Photoionization of atoms and ions from endohedral anions

TL;DR

This study compares two approximate methods for calculating photoionization cross sections of atoms or ions inside negatively charged fullerene shells, finding that the quantum states of excess electrons have minimal impact, especially for larger fullerenes.

Contribution

It introduces and compares a new quantum state-based approximation with a traditional uniform charge model for photoionization in endohedral anions, showing their results are closely aligned.

Findings

Both approximation methods produce similar photoionization cross sections.

Quantum states of excess electrons have minimal influence on photoionization.
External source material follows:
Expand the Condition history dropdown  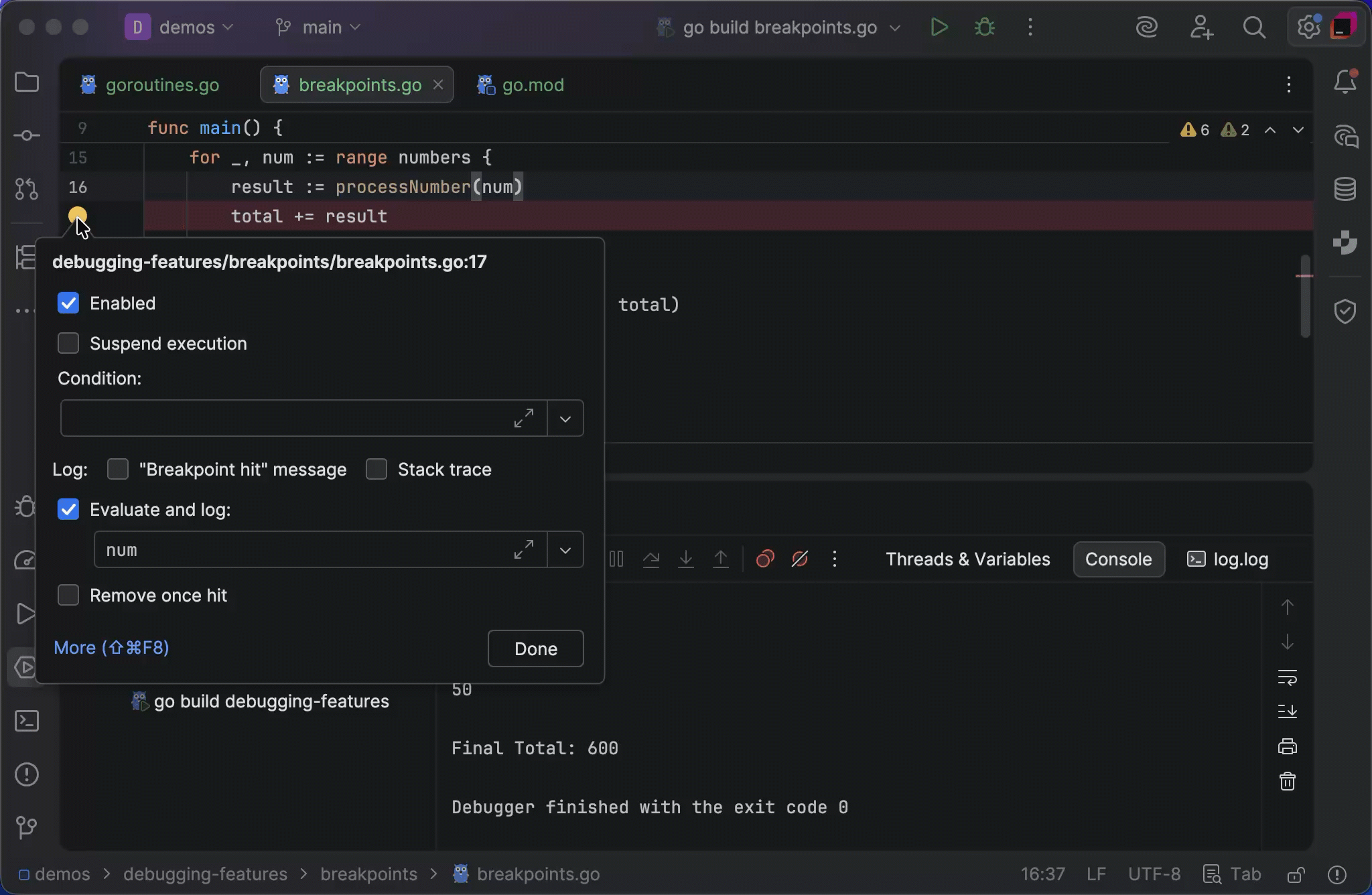pos(565,419)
The influence of excess electron states diminishes with larger fullerene shells.

Abstract

We study the interconnection between the results of two qualitatively different approximate calculations of photoionization cross sections, $\sigma_{n\ell}$, for neutral atoms ($A$) or their cations ($A^+$), centrally confined inside a fullerene-anion shell, $C_{N}^{q}$ , where $q$ represents the negative excess charge on the shell. One of the approximations, frequently employed in previous studies, assumes a uniform excess negative charge distribution over the entire fullerene shell, by analogy with a charged metallic sphere. The other approximation, not previously discussed in the literature, considers the quantum states of the excess electrons on the shell, determined by specific $n$ and $\ell$ values of their quantum numbers. Remarkably, both methods yield photoionization cross sections for the encapsulated species that are close to each other. Consequently, we find that the photoionization of the encapsulated atoms or cations inside a $C_{N}^{q}$ anion is minimally influenced by the quantum states of the excess electrons on the fullerene shell. Furthermore, we demonstrate that the aforementioned influence decreases even further with an increasing size of the confining fullerene shell. All this holds true at least under the assumption that the confined atom or cation is compact, i.e., its electron density remains primarily within itself rather than being drawn into the fullerene shell. This remarkable finding results from Hartree-Fock calculations combined with a popular modeling of the fullerene shell, where it is modeled by an attractive spherical annular potential.